TASK PROMPT: In the records below, find each line holding the word "agent" and copy it.

** DATASET follows **

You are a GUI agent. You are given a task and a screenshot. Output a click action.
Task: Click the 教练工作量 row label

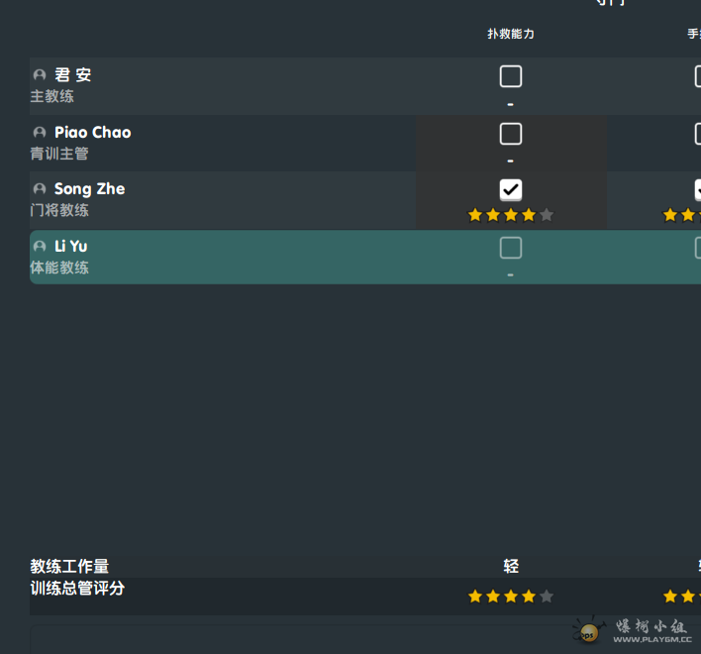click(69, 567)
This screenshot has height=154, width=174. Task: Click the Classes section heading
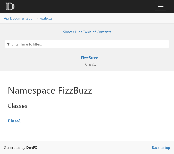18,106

** End of DATASET **
** DATASET follows **

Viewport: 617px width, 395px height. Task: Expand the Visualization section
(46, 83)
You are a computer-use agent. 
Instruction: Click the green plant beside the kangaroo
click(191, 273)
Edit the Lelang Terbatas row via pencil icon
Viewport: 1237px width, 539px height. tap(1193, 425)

** End of DATASET **
** DATASET follows **

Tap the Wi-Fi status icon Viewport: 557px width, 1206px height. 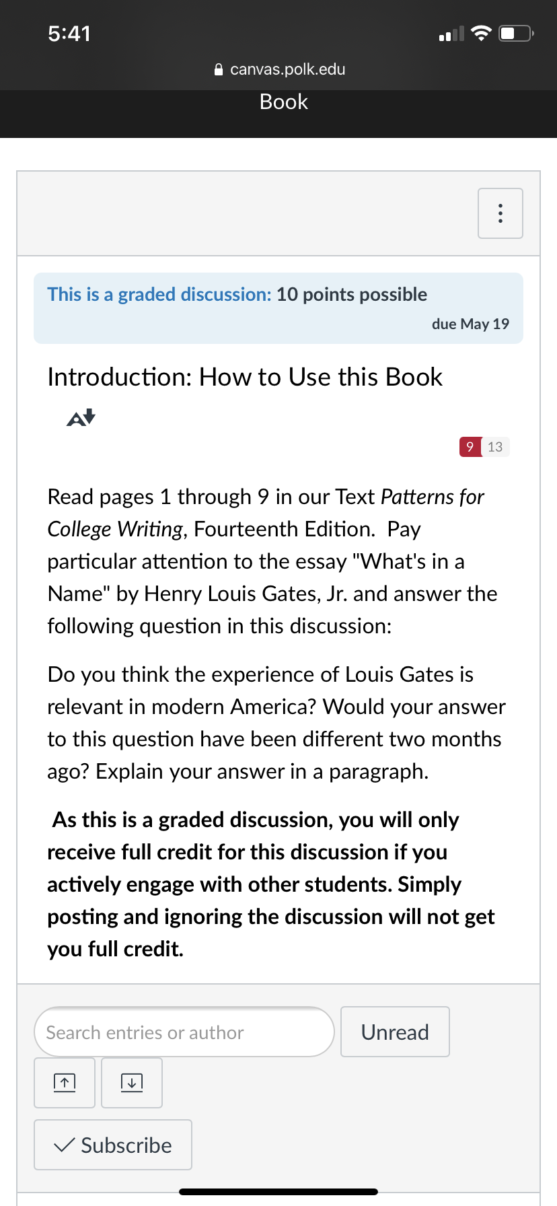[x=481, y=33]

** End of DATASET **

YOUR RESPONSE:
You are a GUI agent. You are given a task and a screenshot. Output a click action.
You are a computer-use agent. 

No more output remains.